Maar in dit alles zijn wij meer dan overwinnaars door Hem, die ons heeft liefgehad (Romeinen 8: 37)
Het loopt de spuigaten uit
Het is werkelijk onvoorstelbaar, wat mensen elkaar aandoen. Het loopt werkelijk de spuigaten uit. Geleidelijk aan wordt het duidelijk, wat zich aan martelpraktijken heeft voorgedaan, ook namens “beschaafde” landen bij het verhoor van gevangenen: in de Tweede Wereldoorlog, in Oekraïne, in Syrie. We dachten wel eens dat dit iets voor de Middeleeuwen en het verdere verleden was maar helaas: het is nog steeds zo. De berichten spreken duidelijke taal. Het verwijst naar het vele vreselijke dat zich onder de mensen voordoet. Het woordje “alles” uit onze tekst slaat op de woorden, die in de context genoemd worden; verdrukking benauwdheid, vervolging naaktheid, gevaar zwaard.

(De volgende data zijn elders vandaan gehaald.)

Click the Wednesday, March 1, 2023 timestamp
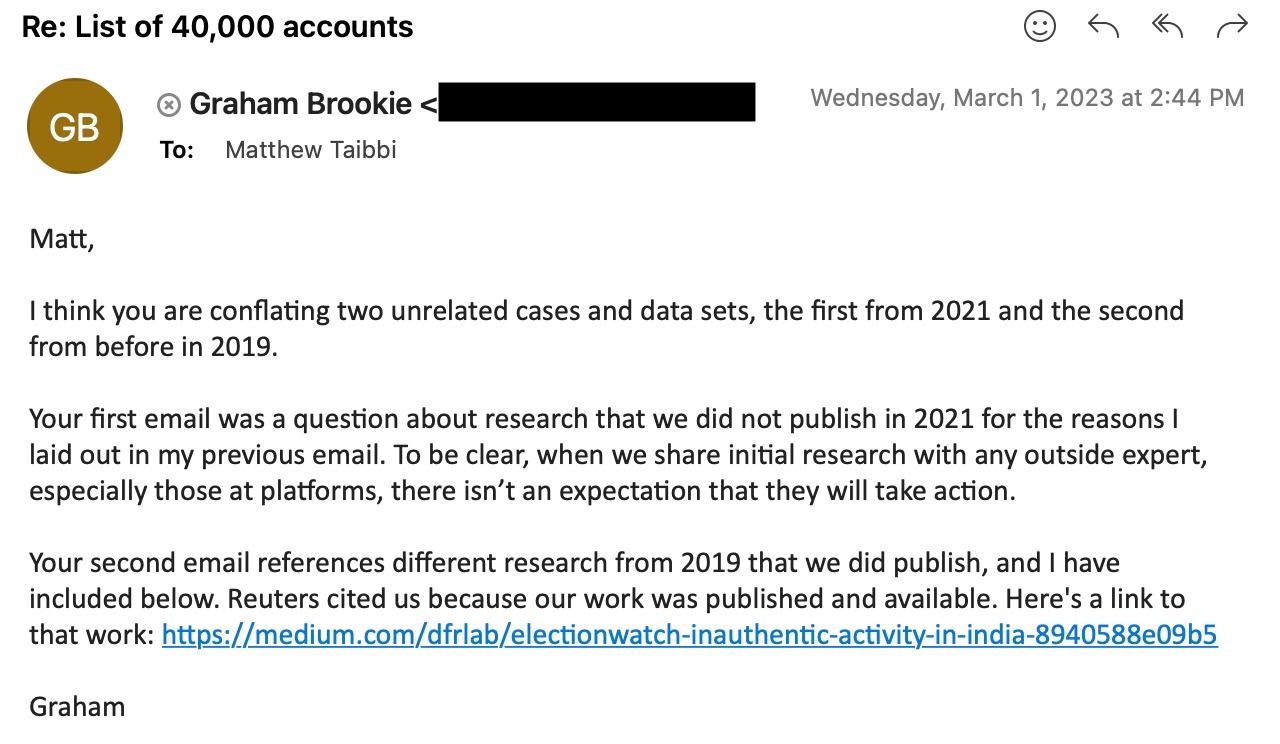The height and width of the screenshot is (744, 1280). (x=1027, y=98)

Maar op Pinksteren (en in deze feestloze periode waarin de Geest van Pinksteren moge waaien) mogen we meer zeggen. De discipelen op het pinksterfeest in Jeruzalem waren zó enthousiast over de overwinning van Jezus Christus, dat buitenstaanders de indruk konden krijgen, dat ze dronken waren. Pinksteren kent iets van de uitbundigheid. Over het enthousiasme mogen we zeggen: HET LOOPT DE SPUIGATEN UIT!
Vanwege die overwinning mogen we zeggen: wij zijn MEER DAN overwinnaars. Ons overwinnaar-zijn is niet gefundeerd op de wisselende stemmingen van onze geest, maar is gefundeerd op Hem, die ons heeft liefgehad. Dat maakt ons tot overwinnaars zelfs op momenten, waarop we dat overwinningsgevoel niet hebben.